Provided records |
┌────────
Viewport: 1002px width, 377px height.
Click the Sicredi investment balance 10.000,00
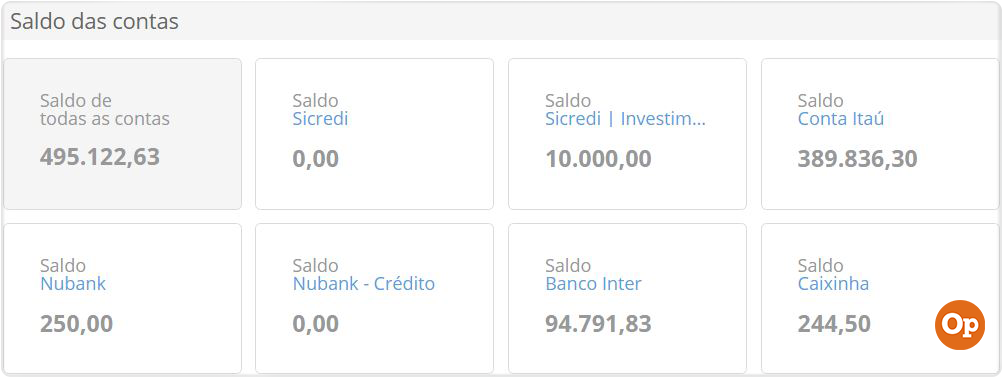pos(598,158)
└────────
┌────────
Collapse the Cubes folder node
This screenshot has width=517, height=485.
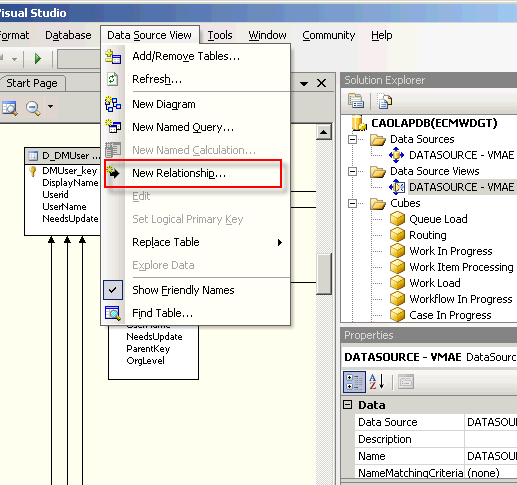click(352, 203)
└────────
Aim | Put the records starting at the line with "Collapse the Cubes folder node" and ending at the line with "click(352, 203)" into a Markdown table with columns Row and Line, one numbered row per line and blank lines skipped. Do not include any pictures.

Complete output |
| Row | Line |
|---|---|
| 1 | Collapse the Cubes folder node |
| 2 | This screenshot has width=517, height=485. |
| 3 | click(352, 203) |